▶ **GIVEN TASK**
Pick out every line in the listing below that contains the word "dimensions" and copy each of those lines.

▶ **RECORD EXCERPTS**
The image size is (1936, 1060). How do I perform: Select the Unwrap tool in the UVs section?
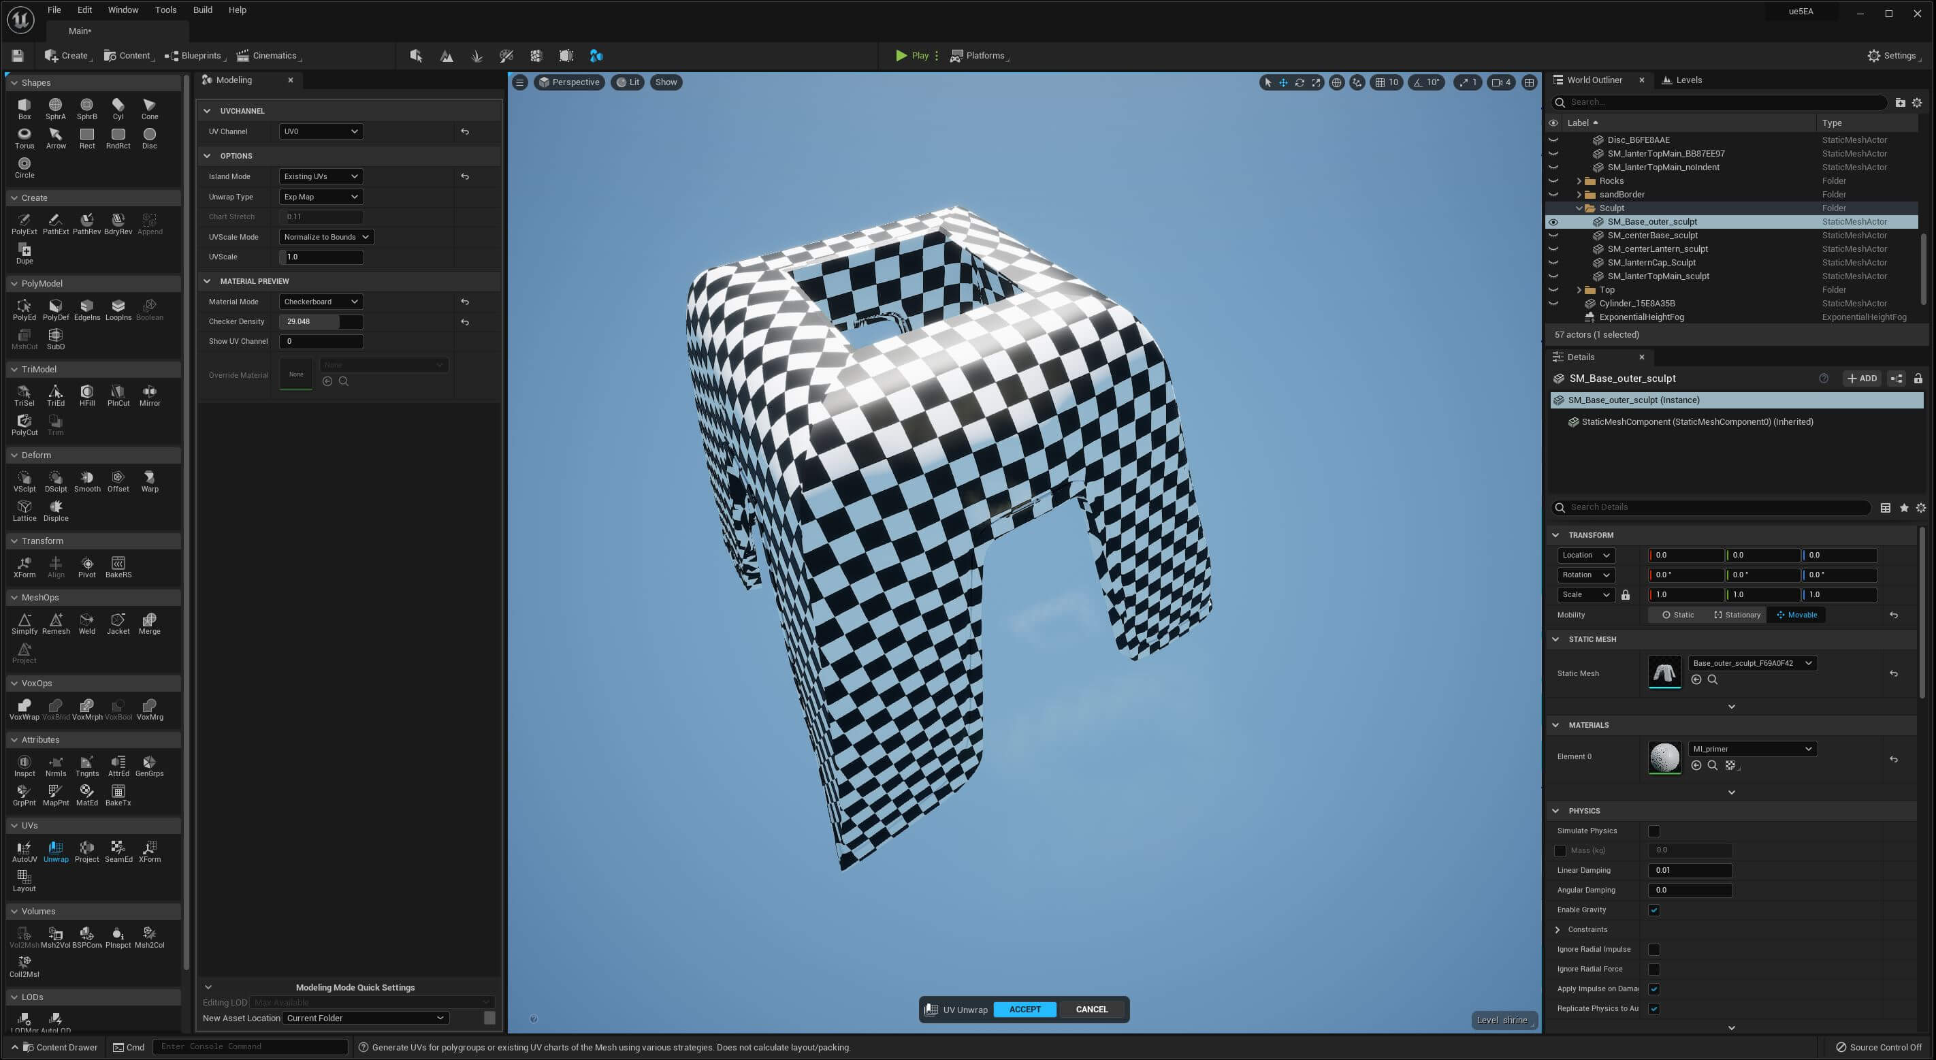56,850
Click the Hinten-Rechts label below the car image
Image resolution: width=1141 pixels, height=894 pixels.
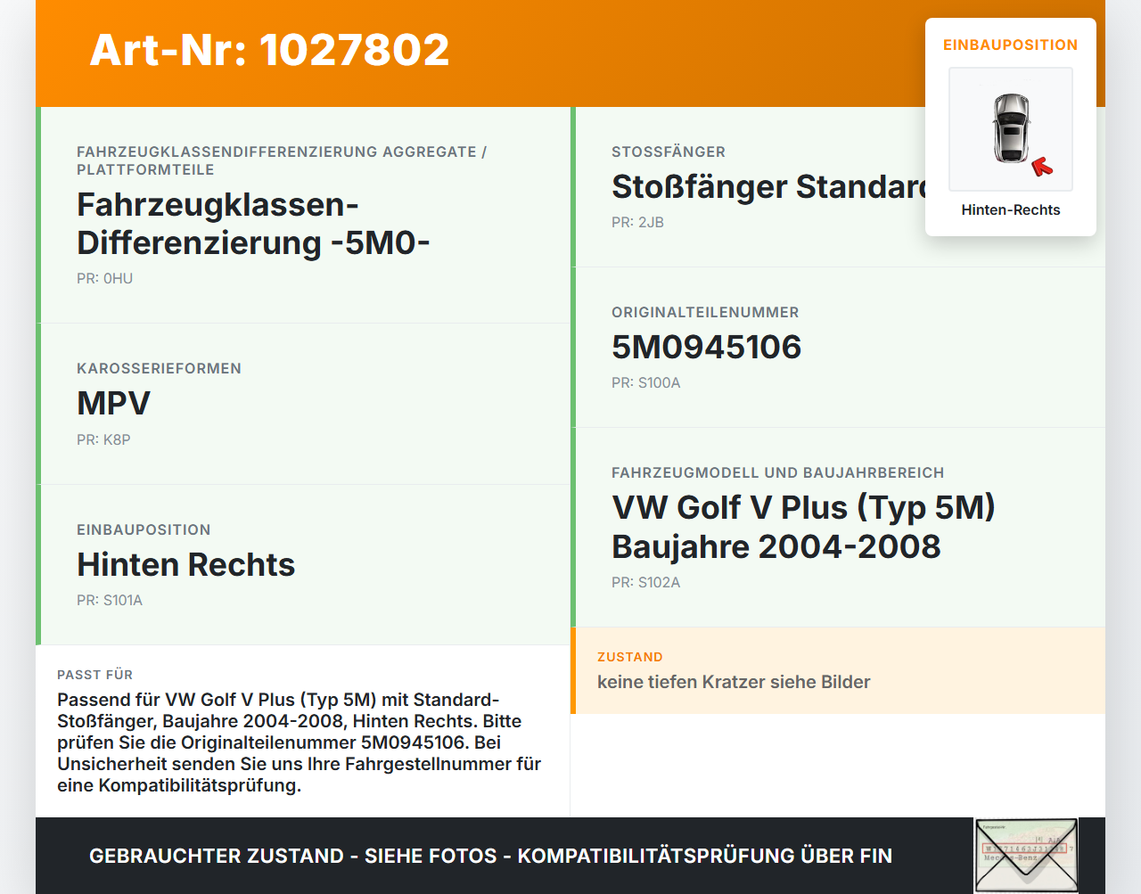click(1010, 210)
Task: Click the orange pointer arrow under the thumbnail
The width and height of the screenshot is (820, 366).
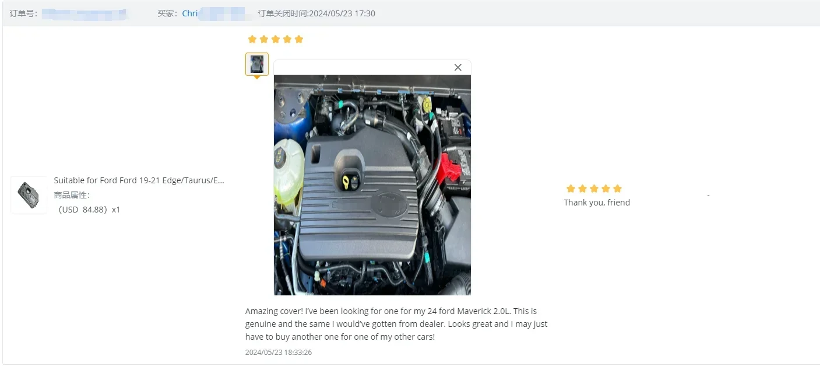Action: click(257, 78)
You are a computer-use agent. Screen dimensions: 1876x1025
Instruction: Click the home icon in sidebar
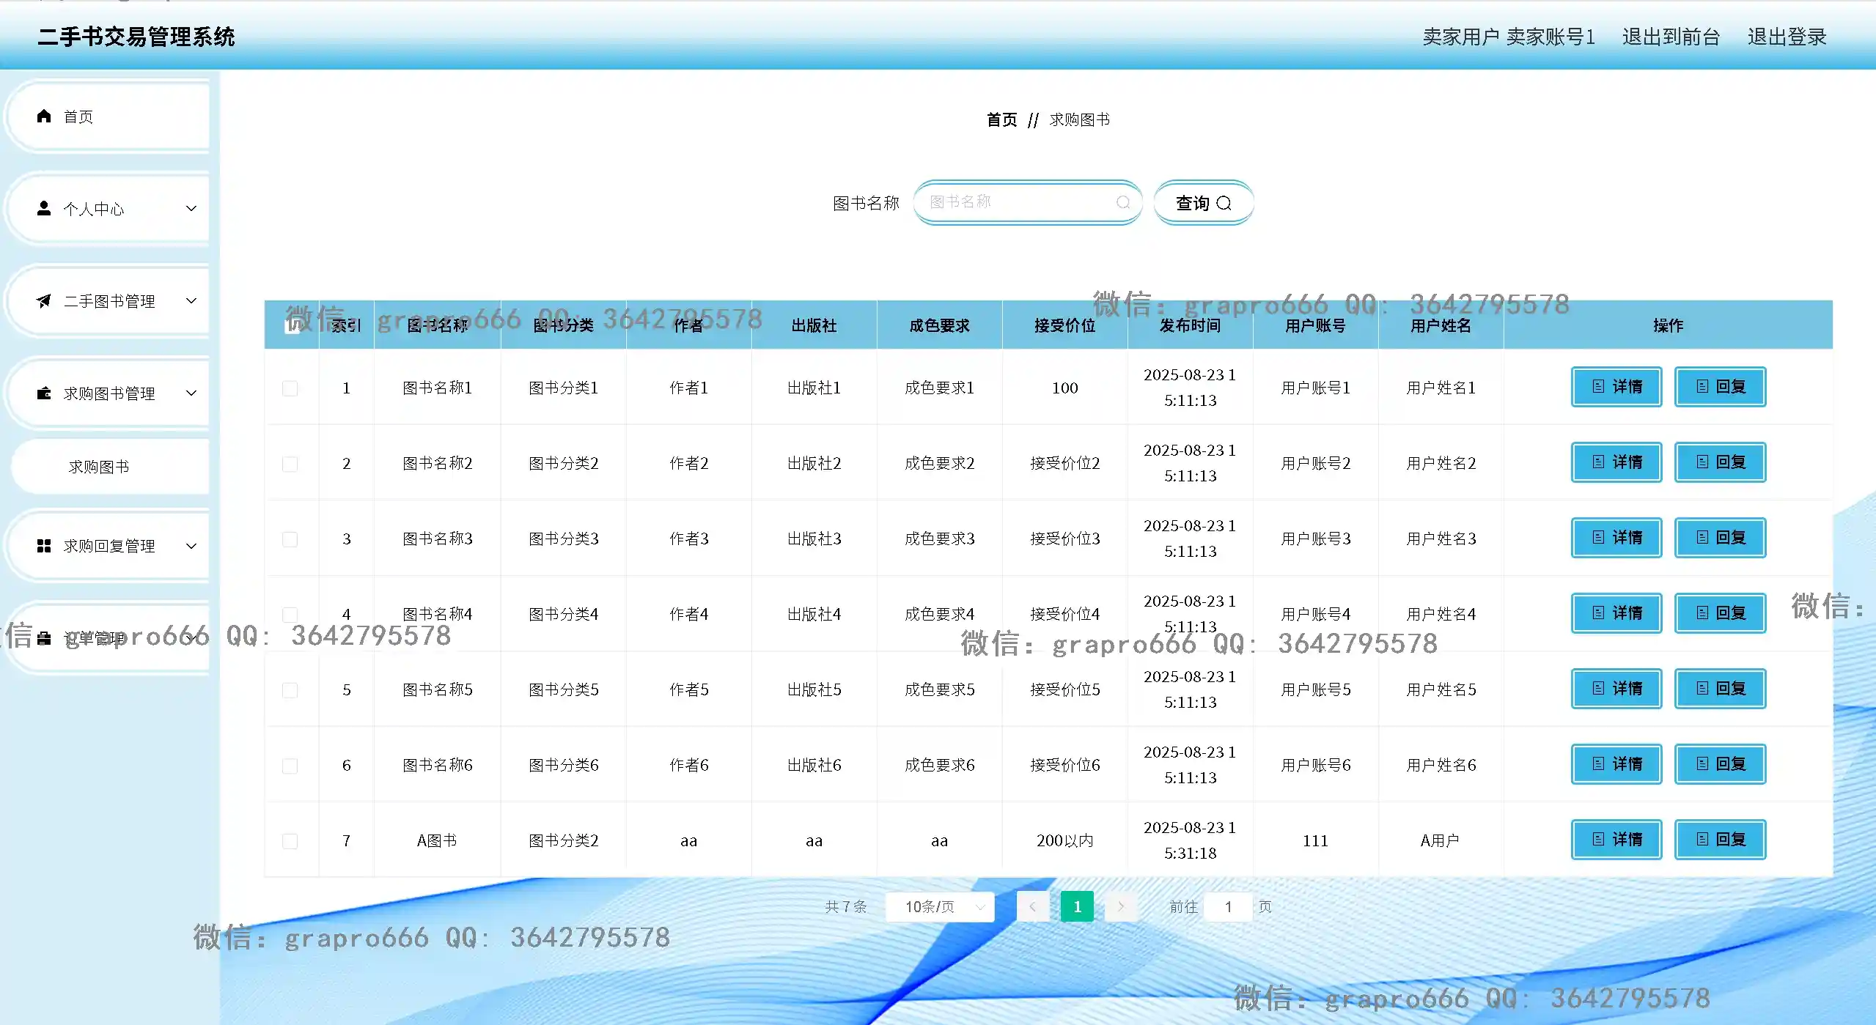tap(44, 116)
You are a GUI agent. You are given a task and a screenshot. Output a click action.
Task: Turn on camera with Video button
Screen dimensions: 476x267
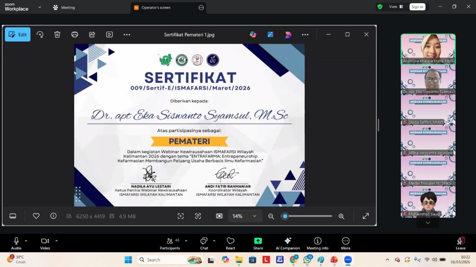[x=45, y=243]
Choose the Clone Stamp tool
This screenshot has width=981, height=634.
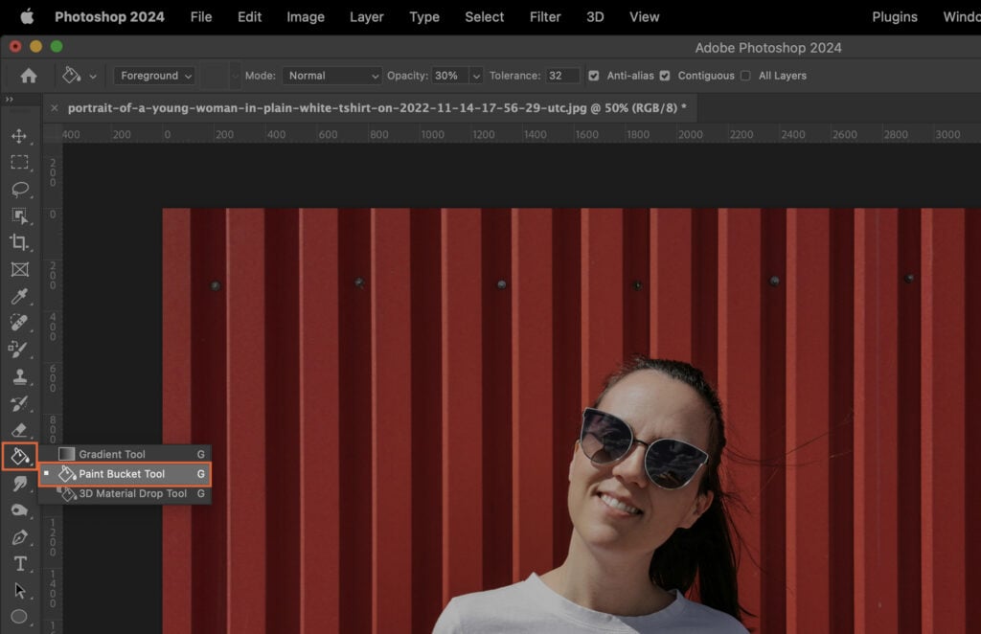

▶ **TASK ANSWER**
You are a computer-use agent. Screen dimensions: 1876x1025
Screen dimensions: 476x267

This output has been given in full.